## Work request
In the material below, find the line containing "May (14, 2295)" and the line containing "April (14, 2306)", then reproduce exactly both of them and every line between, and nothing else.

** Opening Input for this task block **

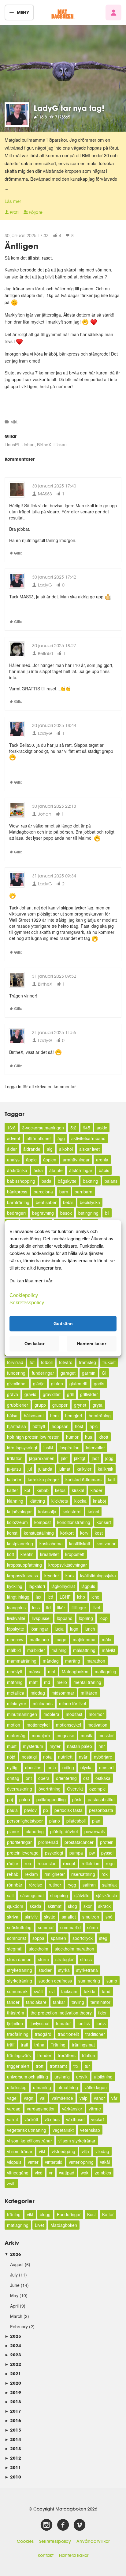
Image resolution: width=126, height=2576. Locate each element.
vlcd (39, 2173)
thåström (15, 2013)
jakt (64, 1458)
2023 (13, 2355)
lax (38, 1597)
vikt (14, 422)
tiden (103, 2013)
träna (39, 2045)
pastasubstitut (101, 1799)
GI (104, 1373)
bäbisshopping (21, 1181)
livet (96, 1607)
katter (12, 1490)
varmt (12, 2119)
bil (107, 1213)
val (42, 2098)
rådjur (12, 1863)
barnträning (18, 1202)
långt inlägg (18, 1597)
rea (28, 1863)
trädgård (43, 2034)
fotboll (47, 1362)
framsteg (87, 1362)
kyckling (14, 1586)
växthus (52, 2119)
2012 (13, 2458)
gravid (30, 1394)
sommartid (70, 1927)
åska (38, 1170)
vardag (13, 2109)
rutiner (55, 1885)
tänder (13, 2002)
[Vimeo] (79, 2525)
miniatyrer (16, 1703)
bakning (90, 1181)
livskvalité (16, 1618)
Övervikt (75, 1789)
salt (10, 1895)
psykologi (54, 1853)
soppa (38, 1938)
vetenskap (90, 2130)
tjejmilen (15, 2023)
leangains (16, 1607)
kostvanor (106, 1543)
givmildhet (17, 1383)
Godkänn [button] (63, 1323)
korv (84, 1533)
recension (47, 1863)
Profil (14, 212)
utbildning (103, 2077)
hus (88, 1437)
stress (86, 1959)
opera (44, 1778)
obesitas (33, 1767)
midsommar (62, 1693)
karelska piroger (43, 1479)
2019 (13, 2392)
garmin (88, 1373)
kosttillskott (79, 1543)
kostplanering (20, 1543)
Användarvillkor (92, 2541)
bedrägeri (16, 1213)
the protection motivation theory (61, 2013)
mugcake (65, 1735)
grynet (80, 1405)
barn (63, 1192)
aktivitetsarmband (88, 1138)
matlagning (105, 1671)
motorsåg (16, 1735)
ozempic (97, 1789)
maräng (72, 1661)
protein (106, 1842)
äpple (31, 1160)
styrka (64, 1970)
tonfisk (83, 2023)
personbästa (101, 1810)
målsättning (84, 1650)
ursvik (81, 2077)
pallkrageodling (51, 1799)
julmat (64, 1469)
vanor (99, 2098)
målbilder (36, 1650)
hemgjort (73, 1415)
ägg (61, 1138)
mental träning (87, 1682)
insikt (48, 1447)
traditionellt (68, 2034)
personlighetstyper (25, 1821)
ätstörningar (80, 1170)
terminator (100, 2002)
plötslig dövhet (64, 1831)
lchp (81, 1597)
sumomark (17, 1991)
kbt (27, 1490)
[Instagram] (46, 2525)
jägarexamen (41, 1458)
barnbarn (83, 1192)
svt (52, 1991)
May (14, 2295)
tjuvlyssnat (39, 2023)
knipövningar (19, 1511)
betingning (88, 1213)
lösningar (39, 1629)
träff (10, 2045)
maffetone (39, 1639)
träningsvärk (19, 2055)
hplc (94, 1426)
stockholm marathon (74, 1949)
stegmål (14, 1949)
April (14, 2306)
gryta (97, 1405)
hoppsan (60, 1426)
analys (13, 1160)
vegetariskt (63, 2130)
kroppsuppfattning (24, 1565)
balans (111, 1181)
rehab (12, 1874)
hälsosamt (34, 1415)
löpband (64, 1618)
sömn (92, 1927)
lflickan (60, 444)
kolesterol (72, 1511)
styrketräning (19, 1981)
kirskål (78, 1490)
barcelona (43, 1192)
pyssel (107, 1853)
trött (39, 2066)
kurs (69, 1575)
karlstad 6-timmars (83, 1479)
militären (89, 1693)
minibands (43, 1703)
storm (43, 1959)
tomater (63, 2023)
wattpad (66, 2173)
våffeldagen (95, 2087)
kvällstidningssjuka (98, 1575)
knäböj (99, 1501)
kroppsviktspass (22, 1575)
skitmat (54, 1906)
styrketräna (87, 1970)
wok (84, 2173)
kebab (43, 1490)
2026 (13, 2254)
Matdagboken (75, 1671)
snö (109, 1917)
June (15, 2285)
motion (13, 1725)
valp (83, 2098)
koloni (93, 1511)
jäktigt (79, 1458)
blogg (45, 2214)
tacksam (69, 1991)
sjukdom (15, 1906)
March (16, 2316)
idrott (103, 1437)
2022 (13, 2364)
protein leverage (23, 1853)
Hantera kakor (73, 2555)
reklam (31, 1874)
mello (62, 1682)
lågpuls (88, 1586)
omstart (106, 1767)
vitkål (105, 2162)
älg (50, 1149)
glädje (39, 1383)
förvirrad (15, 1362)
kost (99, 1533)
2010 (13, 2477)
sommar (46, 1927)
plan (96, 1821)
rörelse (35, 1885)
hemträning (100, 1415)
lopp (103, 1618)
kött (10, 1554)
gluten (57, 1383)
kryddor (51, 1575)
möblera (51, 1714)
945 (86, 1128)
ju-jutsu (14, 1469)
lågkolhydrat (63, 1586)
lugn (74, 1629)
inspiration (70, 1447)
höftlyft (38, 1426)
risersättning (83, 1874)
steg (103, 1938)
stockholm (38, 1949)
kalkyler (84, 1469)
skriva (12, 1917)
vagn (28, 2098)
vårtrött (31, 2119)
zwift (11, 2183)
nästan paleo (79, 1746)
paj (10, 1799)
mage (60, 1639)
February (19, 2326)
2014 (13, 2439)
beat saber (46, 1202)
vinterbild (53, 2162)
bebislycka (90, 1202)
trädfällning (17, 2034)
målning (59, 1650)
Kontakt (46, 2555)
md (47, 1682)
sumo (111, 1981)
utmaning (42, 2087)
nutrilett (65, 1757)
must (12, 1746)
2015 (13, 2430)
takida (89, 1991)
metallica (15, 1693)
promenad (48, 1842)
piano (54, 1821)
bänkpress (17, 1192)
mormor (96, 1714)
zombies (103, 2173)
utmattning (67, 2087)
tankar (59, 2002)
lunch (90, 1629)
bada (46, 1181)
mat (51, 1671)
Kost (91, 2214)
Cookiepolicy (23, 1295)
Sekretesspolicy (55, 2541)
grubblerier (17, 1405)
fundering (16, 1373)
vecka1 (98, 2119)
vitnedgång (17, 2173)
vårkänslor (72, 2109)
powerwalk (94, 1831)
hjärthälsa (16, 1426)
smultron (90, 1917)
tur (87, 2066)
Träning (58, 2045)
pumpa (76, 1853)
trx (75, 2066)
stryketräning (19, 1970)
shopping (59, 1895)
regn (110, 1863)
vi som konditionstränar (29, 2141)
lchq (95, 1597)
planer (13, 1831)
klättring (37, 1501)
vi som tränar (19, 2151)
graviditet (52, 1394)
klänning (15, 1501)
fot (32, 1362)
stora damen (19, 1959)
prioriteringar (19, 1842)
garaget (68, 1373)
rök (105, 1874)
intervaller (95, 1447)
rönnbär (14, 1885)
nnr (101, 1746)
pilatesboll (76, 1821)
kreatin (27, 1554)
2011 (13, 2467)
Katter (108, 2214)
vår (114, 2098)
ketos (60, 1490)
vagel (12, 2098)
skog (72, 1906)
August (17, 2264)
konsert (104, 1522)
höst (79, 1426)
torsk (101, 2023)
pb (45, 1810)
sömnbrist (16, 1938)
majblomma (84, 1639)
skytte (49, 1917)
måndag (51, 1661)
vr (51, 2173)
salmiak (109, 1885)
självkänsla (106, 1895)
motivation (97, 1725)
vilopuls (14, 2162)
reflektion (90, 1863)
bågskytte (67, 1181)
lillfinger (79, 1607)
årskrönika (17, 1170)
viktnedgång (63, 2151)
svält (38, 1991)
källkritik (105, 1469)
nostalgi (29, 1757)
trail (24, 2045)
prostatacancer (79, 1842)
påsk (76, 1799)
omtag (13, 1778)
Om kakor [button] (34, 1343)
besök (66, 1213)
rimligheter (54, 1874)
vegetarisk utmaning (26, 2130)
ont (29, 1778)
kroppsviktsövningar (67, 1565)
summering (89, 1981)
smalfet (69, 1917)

** Closing Input for this task block **
** Opening Input for this task block **

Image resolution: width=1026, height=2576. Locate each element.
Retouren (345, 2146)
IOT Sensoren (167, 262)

** Closing Input for this task block **

## Solved problem
May (14, 2295)
tjuvlyssnat (39, 2023)
knipövningar (19, 1511)
betingning (88, 1213)
lösningar (39, 1629)
träff (10, 2045)
maffetone (39, 1639)
träningsvärk (19, 2055)
hplc (94, 1426)
stockholm marathon (74, 1949)
stegmål (14, 1949)
April (14, 2306)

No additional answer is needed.